Crisi e malessere democratico
Nell’ultimo decennio, le immagini più frequenti adoperate dagli studiosi per descrivere lo stato di salute dei sistemi democratico-rappresentativi hanno avuto un carattere “clinico”, facendo riferimento a crisi, malesseri e patologie di vario genere. Significativo il titolo di un volume di Luigi Di Gregorio, Demopatia. Sintomi, diagnosi e terapie di un malessere democratico. Il grande malato è, chiaramente, la democrazia rappresentativa, quella basata su partiti, elezioni, parlamenti. Tra gli studiosi che hanno sferrato gli attacchi più lucidi al sistema rappresentativo vi è lo statunitense Jason Brennan, il quale, in un volume dal titolo inequivocabile Contro la democrazia, ha distinto tre grandi categorie di elettori: “hobbit”, “hooligan” e “vulcaniani”. I primi sono quelli apatici e ignoranti di politica, che mancano di idee forti, non seguono con particolare attenzione gli eventi politici e preferiscono dedicarsi alle questioni della loro vita di ogni giorno. “Hooligan” è invece colui che vive la politica allo stesso modo del tifo sportivo; ha una visione del mondo rigida, ne difende con fervore le ragioni e respinge aprioristicamente tutti i punti di vista alternativi. “Vulcaniano”, infine, è l’elettore che pensa razionalmente alla politica; le sue idee si basano sulle scienze sociali e sulla filosofia; è in grado di comprendere e spiegare molteplici punti di vista e non pensa che tutti coloro che hanno opinioni diverse dalle sue siano stupidi. Sebbene si tratti di “tipi ideali” (nessuno, ad esempio, è puramente e semplicemente vulcaniano), Brennan sostiene che si possa facilmente osservare come, tra gli elettori delle moderne democrazie, prevalgano le tendenze a comportarsi da hobbit o da hooligan e che per questo ogni “trionfalismo democratico” sia ingiustificato. L’autore suggerisce, pertanto, una soluzione antidemocratica: egli ritiene che la partecipazione politica non sia adatta a tutti e che il diritto di voto non dovrebbe essere esteso come le “libertà civili”, quali quelle di parola, di credo religioso e di associazione. Il suffragio universale, a suo avviso, consente agli elettori di prendere decisioni su basi di ignoranza o di irrazionalità, decisioni i cui effetti, però, ricadono poi su tutti. Analogamente a molti liberali antidemocratici del passato, Brennan conclude il proprio ragionamento proponendo una correzione “elitistica” del sistema politico, basata sulla “competenza”.
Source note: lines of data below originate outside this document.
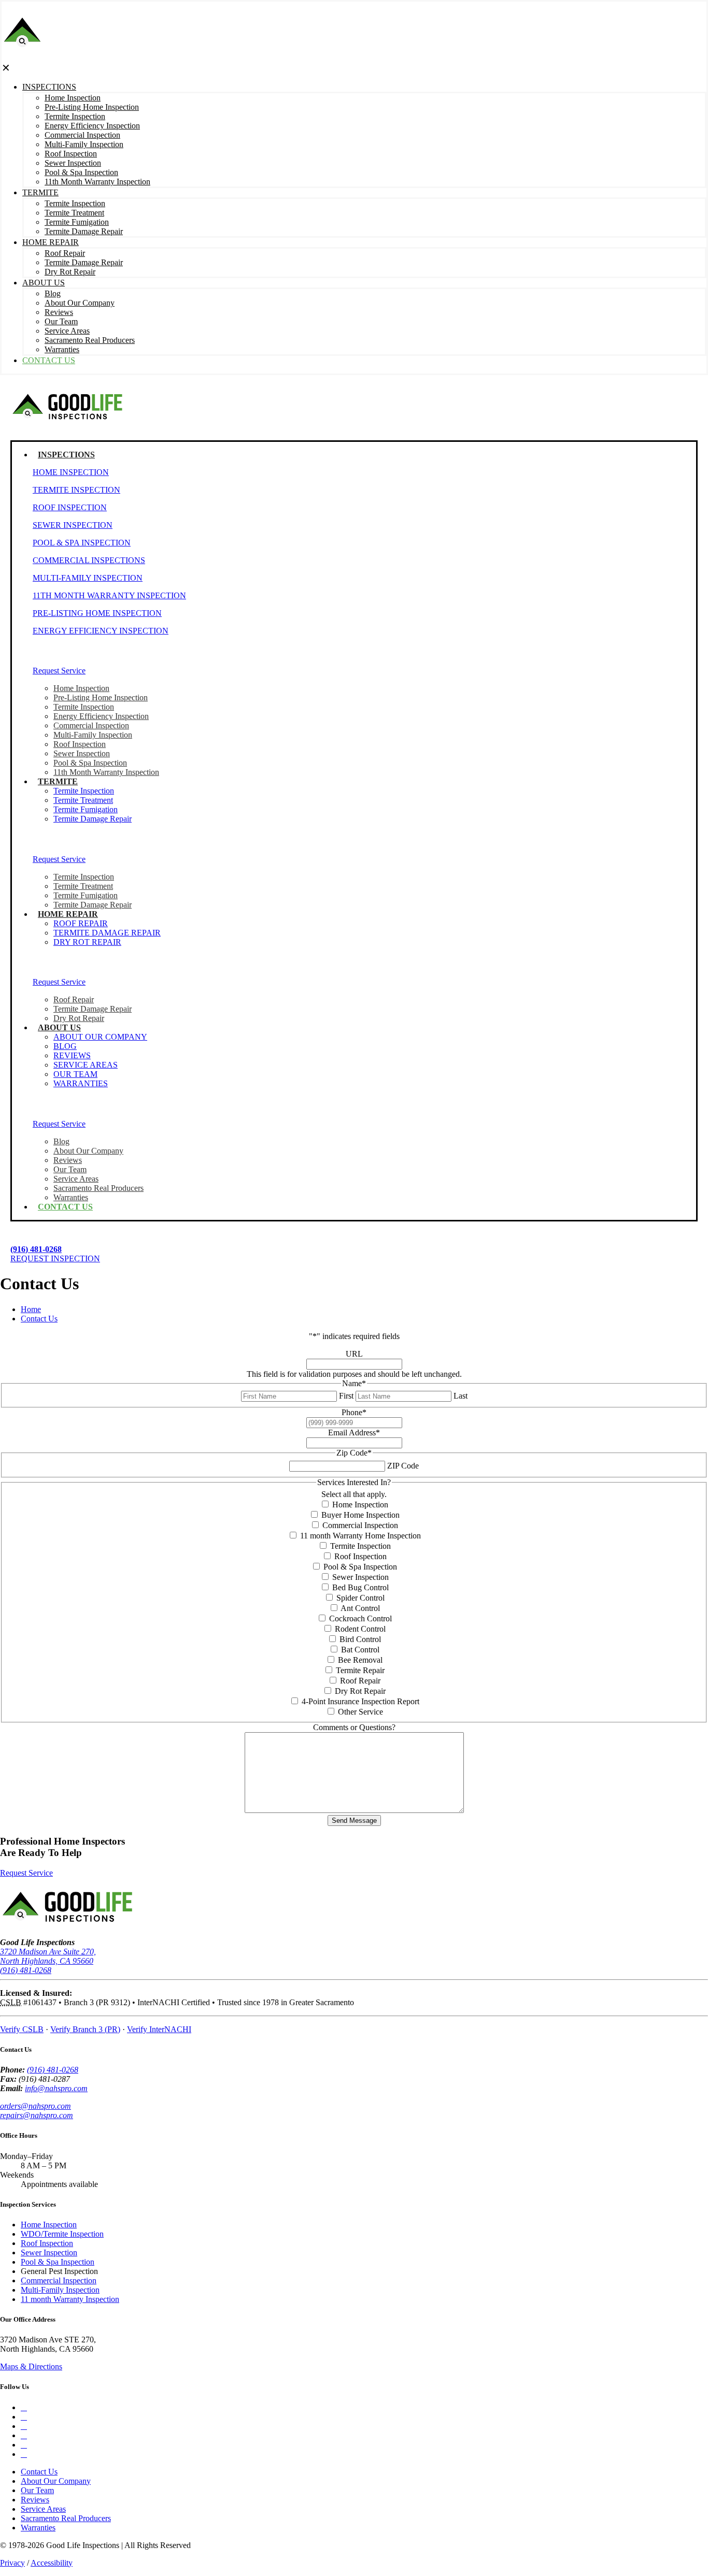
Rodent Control (360, 1628)
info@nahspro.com (56, 2088)
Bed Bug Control (360, 1587)
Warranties (38, 2527)
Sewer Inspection (360, 1577)
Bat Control (360, 1649)
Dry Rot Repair (360, 1691)
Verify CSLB (22, 2029)
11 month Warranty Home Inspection (360, 1535)
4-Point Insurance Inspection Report (360, 1701)
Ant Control (360, 1608)
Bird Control (360, 1639)
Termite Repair (360, 1670)
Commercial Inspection (360, 1525)
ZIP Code (403, 1465)
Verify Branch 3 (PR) (85, 2029)
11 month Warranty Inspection (70, 2299)
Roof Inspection (360, 1556)
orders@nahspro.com (35, 2106)
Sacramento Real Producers (66, 2518)
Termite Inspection (360, 1546)
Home (31, 1309)
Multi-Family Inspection (60, 2289)
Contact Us (39, 1318)
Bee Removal (360, 1660)
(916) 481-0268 (25, 1970)
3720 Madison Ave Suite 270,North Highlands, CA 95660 (48, 1956)
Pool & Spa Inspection (360, 1566)
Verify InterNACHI (159, 2029)
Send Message (354, 1820)
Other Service (360, 1711)
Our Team (37, 2490)
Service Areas (43, 2509)
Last (461, 1395)
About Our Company (56, 2481)
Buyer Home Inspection (360, 1514)
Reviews (35, 2499)
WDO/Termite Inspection (62, 2233)
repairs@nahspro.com (36, 2115)
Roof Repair (360, 1680)
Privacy (12, 2562)
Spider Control (360, 1597)
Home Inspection (360, 1504)
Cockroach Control (360, 1618)
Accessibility (52, 2562)
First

Il ritorno della “democrazia diretta”
Pur condividendo con Brennan la diagnosi sui “difetti” della democrazia rappresentativa, molti studiosi si discostano dalle sue tesi per quanto riguarda i rimedi. Nei dibattiti tra scienziati politici, così come nei programmi dei leader, dei movimenti e dei partiti “populisti”, sono emerse in anni recenti prospettive che si ispirano a teorie ed esperienze storiche alternative al sistema parlamentare rappresentativo e alla “intermediazione” dei partiti che lo connota. In questa direzione, non di rado si è invocato il ritorno a forme di “democrazia diretta”. Il richiamo è alla “democrazia degli antichi” e all’autogoverno del demos nella polis greca prima della fine del V secolo a.C., vista come modello di concezione “estrema”, “ultrademocratica”, di democrazia, connotata dalla “sovranità popolare” più che dal “governo della legge”, dalla politica come “movimento” più che dalla sua “istituzionalizzazione”.
Nell’ultimo decennio, tale richiamo alla democrazia diretta si è spesso associato all’idea delle potenzialità offerte, in tal senso, dalla rete informatica. Diversi movimenti politici hanno voluto offrire, infatti, ai propri sostenitori dispositivi di partecipazione che li rendessero “attivi”, e che consentissero così di superare la passività imposta loro dai partiti tradizionali. Nel 2009 il movimento conservatore-libertario statunitense dei Tea Party, ad esempio, ricorse a forum online e a gruppi su Facebook. Esso nacque in opposizione alle politiche “stataliste” del presidente democratico Barack Obama e vi si oppose richiamandosi alla storica ribellione di fine Settecento dei coloni bostoniani contro le istituzioni della madrepatria britannica. Il nuovo Tea Party intendeva analogamente innescare una rivolta popolare contro il nuovo potere “monarchico”, quello del governo federale, chiamando dunque gli americani a lottare per la difesa della libertà individuale. Non ritenendo che queste idee fossero effettivamente ed efficacemente sostenute dal Partito repubblicano, il Tea Party si propose come un movimento grassroots, dal basso, espressione diretta dei cittadini, al di fuori dei partiti, e per mobilitarli ricorse agli strumenti del web.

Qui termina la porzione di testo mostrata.